Additional CPU Instructions for Tensorflow inside container


#1

I tried using tensorflow docker images > 1.5 but they are all failing with error Job Failed, exitCode 132, tensorflow 1.5.0 works fine. I also tried a custom container (tf 1.8) that works on many systems which is built with --copt=-mavx --copt=-mavx2 --copt=-mfma --copt=-mfpmath=both --copt=-msse4.1 --copt=-msse4.2 and that also fails.

These instructions are normally supported on modern CPUs, especially Xeons. Requiring to use such an old version of tensorflow is not really ideal, any chance these instructions could be enabled? I could rebuild the container without these instructions, but that would be a hassle for every new release.

This github issue describes what I am experiencing: https://github.com/tensorflow/tensorflow/issues/17411


#2

@tkurmann We can repro the issue. There is a setting called AVX which is not initially enabled on our systems and is leverage by TensorFlow > 1.5. Our Deepo container was recompiled to ignore the AVX flag until we update our host systems so you can use those containers. Alternatively, you can select a K80, P100 or TPU.

Nice find by the way and sorry for the trouble.


#3

@Daniel thanks for the quick response. Let me know when you activate AVX and ill give it another shot :slight_smile:


#4

@tkurmann We just rebuilt the P4000s with the AVX flag properly enabled. As of now, the following VM types are compatible with TensorFlow > 1.5:

  • P4000
  • K80
  • P100

The other instances are slated to be refreshed over the coming week or so.


#5

The GPU+ and Volta types are also updated. All that is left is the P5000 and C types.


#6

Hi @Daniel,
I found this thread while investigating the exact same issue. I’m on a P5000, and stuck with either tensorflow 1.5 which is several months old now, or having to build later revisions from source, which doesn’t excite me much.
Is the AVX support for P5000 still on the cards?
Thanks!
Laurent


#7

@LaurentS All Gradient nodes should have been updated to support AVX2. Are you using Core by any chance?


#8

@Daniel That was quick!
I’m using a P5000, and yes, I think it’s Core. fast.ai template, in AMS.


#9

@LaurentS Got it. This post is under the Gradient section of the Community, hence my confusion. I would try using Gradient or use a P4000 Core VM (AVX2 has been rolled out to P4000 nodes in NY2 and AMS regions).


#10

Sorry about that, I didn’t realise it was under a specific section. I guess I’ll run that part of the code on my P4000 for now. Does this mean the Core P5000 won’t be upgraded? I was hoping to use the 16GB of RAM on it…


#11

@Daniel my P4000 does not seem to include the AVX instructions (from cat /proc/cpuinfo). My VM is a few months old. Am I supposed to create a new machine for them to be enabled?


#12

All machines will be upgraded over time, I just don’t have an ETA on that.
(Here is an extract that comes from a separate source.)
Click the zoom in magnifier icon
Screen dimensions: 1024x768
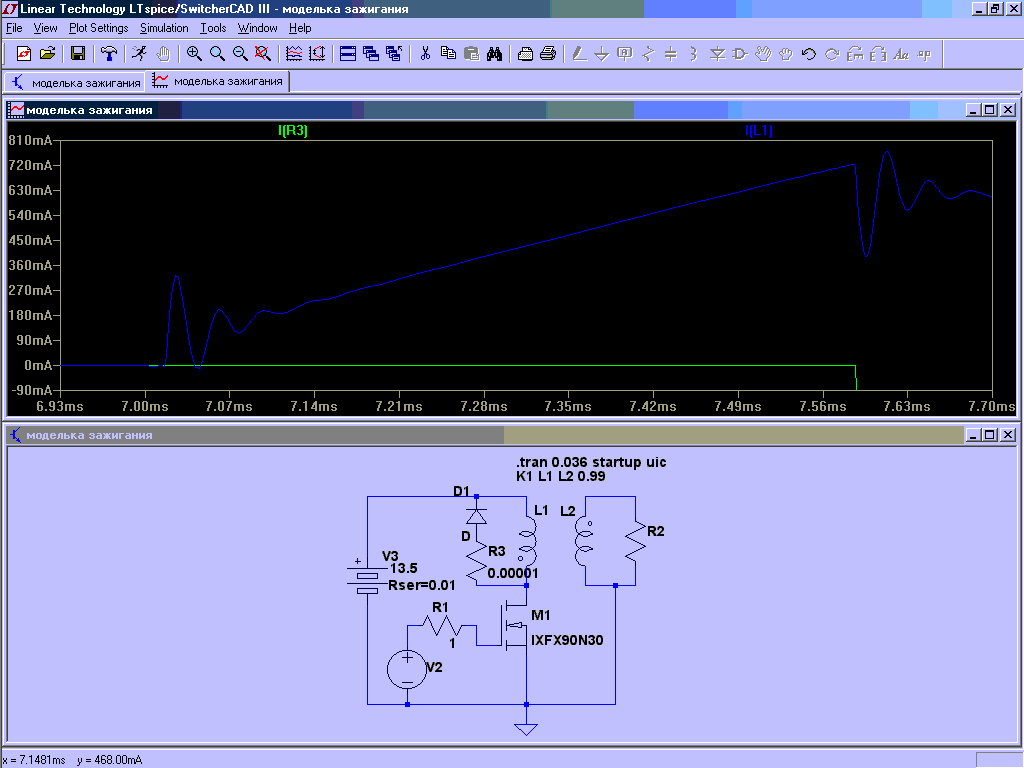tap(194, 54)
You would need to create a new machine. If you have a ton of stuff on there, I can create a ticket to migrate it.


#13

@Daniel Ok, understood. I hope the P5000 will be upgraded soon. It seems strange that one of the major ML packages can’t run automatically on your machines. I created a fresh P4000 and moved the stuff I need over. Good to know there’s a way to migrate data if needed!

For anyone who lands here researching the same issue, I created a wheel for tensorflow 1.8.0 with CUDA 9.1 and libcudnn 7.0 on my P5000 (with AVX optimisations disabled), which others should be able to use while waiting for the fix above. https://github.com/laurentS/tensorflow-wheels


#14

@Daniel Hi, I just created a P5000 machine, does that mean I had to create another machine and pay again for the storage?


#15

@Faris_Hafizhan This post is under the Gradient section and all Gradient nodes are AVX2 compatible at this point. This is not yet the case for Core so it might be good to create another post on AVX2 general to track progress of that upgrade.

With respect to creating a new machine: Storage is actually prorated – if you delete a machine, you are credited for unused time. Sorry for the confusion.